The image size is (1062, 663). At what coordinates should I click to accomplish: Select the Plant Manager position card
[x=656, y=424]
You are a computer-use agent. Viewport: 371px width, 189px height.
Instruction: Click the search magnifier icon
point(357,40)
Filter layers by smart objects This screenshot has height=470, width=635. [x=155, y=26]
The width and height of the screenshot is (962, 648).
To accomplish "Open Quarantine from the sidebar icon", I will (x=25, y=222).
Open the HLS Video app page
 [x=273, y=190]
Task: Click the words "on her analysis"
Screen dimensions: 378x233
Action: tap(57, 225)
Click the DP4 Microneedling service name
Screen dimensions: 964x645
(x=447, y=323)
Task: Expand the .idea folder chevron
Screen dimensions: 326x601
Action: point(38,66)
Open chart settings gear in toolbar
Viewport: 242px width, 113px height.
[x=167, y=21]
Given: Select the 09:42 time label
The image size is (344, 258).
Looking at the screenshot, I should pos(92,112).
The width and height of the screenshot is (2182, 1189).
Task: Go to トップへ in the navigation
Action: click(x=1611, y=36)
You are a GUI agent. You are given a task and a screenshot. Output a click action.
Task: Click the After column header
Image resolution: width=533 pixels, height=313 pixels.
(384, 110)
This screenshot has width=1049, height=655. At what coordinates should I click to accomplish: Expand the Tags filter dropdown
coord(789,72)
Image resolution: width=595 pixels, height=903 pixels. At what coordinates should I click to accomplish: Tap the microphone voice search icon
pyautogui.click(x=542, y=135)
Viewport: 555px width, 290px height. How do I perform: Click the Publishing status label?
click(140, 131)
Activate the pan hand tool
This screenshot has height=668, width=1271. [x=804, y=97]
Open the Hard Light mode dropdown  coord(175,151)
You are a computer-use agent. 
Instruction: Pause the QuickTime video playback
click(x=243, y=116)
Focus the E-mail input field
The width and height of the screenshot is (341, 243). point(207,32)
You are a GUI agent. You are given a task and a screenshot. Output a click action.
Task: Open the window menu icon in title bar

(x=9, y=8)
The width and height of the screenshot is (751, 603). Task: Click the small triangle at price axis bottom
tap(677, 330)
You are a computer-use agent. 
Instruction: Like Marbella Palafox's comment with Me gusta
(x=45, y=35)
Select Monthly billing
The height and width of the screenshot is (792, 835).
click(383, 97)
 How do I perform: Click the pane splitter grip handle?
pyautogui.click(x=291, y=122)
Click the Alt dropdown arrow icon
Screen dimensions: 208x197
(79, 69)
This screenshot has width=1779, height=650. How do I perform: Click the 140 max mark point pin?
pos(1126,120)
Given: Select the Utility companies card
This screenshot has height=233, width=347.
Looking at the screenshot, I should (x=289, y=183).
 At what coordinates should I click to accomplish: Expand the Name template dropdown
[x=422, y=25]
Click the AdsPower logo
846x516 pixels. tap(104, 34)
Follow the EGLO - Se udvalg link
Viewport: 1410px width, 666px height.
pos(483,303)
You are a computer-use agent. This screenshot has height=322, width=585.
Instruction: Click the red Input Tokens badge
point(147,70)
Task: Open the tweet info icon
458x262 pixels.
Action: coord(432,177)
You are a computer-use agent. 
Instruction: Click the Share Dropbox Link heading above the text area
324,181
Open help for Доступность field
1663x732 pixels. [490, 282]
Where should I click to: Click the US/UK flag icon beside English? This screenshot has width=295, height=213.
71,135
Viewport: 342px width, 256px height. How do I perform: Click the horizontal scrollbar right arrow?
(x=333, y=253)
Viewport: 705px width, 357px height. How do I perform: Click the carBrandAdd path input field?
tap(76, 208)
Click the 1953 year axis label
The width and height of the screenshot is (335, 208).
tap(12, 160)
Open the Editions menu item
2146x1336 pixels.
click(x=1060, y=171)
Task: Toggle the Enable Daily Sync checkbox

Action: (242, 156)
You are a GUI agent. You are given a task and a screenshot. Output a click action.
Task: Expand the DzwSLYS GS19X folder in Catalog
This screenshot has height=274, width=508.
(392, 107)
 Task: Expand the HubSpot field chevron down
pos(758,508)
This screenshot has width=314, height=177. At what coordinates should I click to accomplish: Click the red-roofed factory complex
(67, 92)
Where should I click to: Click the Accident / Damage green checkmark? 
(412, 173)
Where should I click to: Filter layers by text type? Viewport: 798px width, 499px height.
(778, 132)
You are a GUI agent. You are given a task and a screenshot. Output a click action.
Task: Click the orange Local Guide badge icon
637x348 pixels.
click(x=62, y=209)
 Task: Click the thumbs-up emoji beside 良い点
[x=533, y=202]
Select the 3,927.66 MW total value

(PROMPT) Return the lines of the material verbatim, starting with the line that contains "Click the AdsPower logo" and going on through the line that contains "point(147,70)", with both of those lines included.

(EXPECTED ANSWER)
Click the AdsPower logo
846x516 pixels. tap(104, 34)
Follow the EGLO - Se udvalg link
Viewport: 1410px width, 666px height.
pos(483,303)
You are a computer-use agent. This screenshot has height=322, width=585.
Instruction: Click the red Input Tokens badge
point(147,70)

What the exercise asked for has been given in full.